#### REQUIREMENT 1
In the court opinion excerpt, what range of speeds did the witnesses give for the defendant's automobile?
#### REQUIREMENT 2
Write a continuation of the court opinion excerpt, picking up after its final sentence.

#### SELECTED EXTRACT
-- START --

Richard Sheley, the father of the decedent, testified that he was on his way home from Champaign when the accident occurred and that his wife was in charge of the child. He stated that there was frequent and constant traffic on Route 10 day in and day out. He testified that they frequently allowed their daughter to cross Route 10, but never by herself and unattended, but only after they escorted her to the edge of the pavement. Sheley also testified that the "practice" was as follows, when the child returned from the opposite side of the road:

"When our daughter would start home she would stand on the other side of the road, the east side of the hardroad, and would yell for someone to help her across the hardroad. That was always her practice unless there was someone around to say `Come on home, Hope'."

Nancy Sheley testified that on the day in question the child asked to go across the street to play with a friend. She took Hope by the hand, walked her to the corner and thought that she accompanied her across the street. Mrs. Sheley then returned to their home and was engaged in preparing the evening meal when notified of the accident.

• 1, 2 We do not agree with defendant's contention that merely because she was not shown to have been violating any traffic laws, and did not see the child at any time, that there was no question of fact for the jury. The speed of defendant's automobile was placed between 15 MPH and 30 MPH by the various witnesses. Three witnesses said the child was standing 1 foot from the highway, defendant's passenger said that shortly earlier a child was running south on the sidewalk, and there was evidence that at some point the defendant's car swerved towards the side of the road. Photographs in evidence show a clear view of the intersection and roadside and the defendant admits she knew that many young children resided in the area, and testified she kept "extra special" lookout for young children near the intersection; yet, the defendant never saw the decedent until after the impact. Whether an individual has been guilty of negligence is a question of fact, and evidence on that matter is addressed to the jury. In Kahn v. James Burton Co., 5 Ill.2d 614, 126 N.E.2d 836, the court stated that questions concerning one's care, another party's alleged negligence, the proximate cause of such injured party's injuries and damages are preeminently questions of fact for the jury to determine, and that a jury's finding should not be set aside unless against the manifest weight of the evidence. In this case, there was a real dispute as to whether the defendant was maintaining a proper lookout at the time of the accident and whether or not the defendant swerved and struck the child or the child ran into the car. The trial court quite properly denied the defendant's motion for directed verdict and for judgment notwithstanding the verdict and for judgment notwithstanding the verdict in view of the evidentiary posture of this case. Pedrick v. Peoria & Eastern R.R. Co., 37 Ill.2d 494, 229 N.E.2d 504.

-- END --

#### DATA SHOWN
-- START --

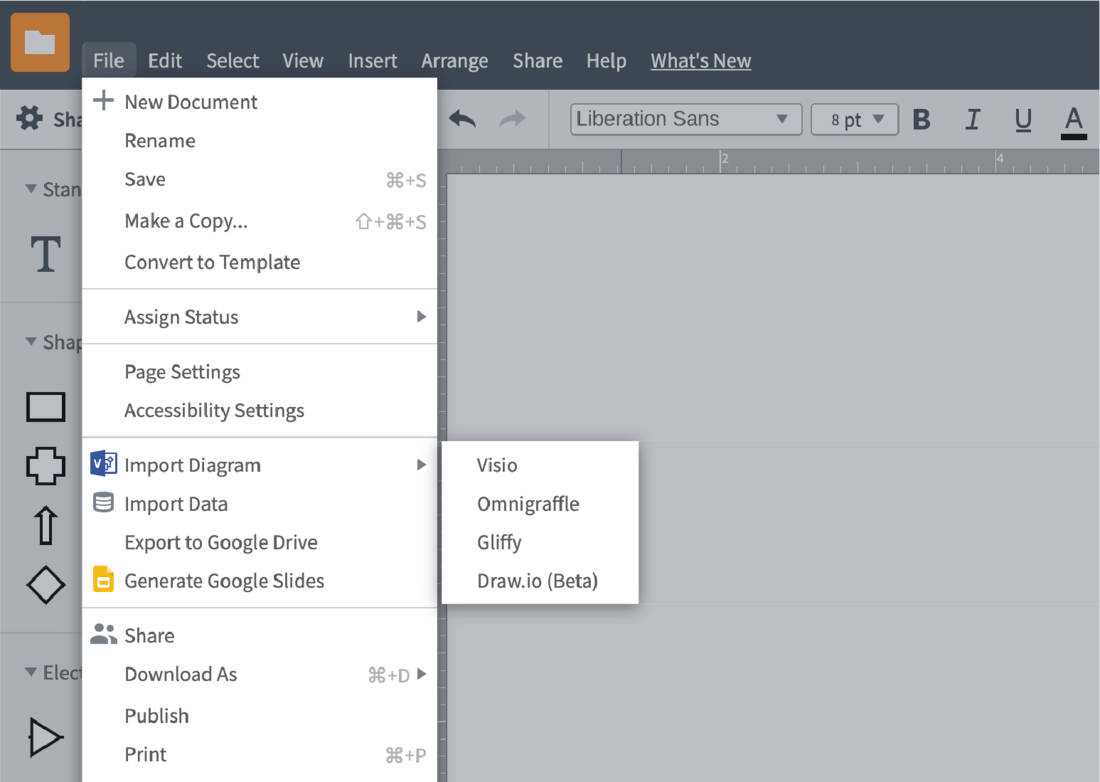
Task: Open the Liberation Sans font dropdown
Action: point(686,120)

-- END --

#### WRITTEN REPLY 1
Between 15 MPH and 30 MPH.

#### WRITTEN REPLY 2
The defendant offered an instruction predicated upon the proposition that the evidence demonstrated the mother's failure to properly supervise the child. The instruction, IPI-Civil No. 31.08, advised the jury that if they found that the mother negligently contributed to the cause of the death of the decedent, such would preclude the mother from participating in any award made.

• 3 The trial court refused this instruction and upon appeal it was urged that such was error. The tendered instruction is predicated upon the provisions of section 2 of the Wrongful Death Act. (Ill. Rev. Stat. 1971, ch. 70, § 2.) Contributory negligence of any person entitled to share in an award does not relate to liability, but simply precludes the contributorily negligent relative from sharing in the recovery, and the amount of damages shall not include compensation for such person.

• 4 The negligence, if any, on the part of the mother cannot be imputed to the decedent. Duffy v. Cortesi, 2 Ill.2d 511, 119 N.E.2d 241; Rahn v. Beurskens, 66 Ill. App.2d 423, 213 N.E.2d 301.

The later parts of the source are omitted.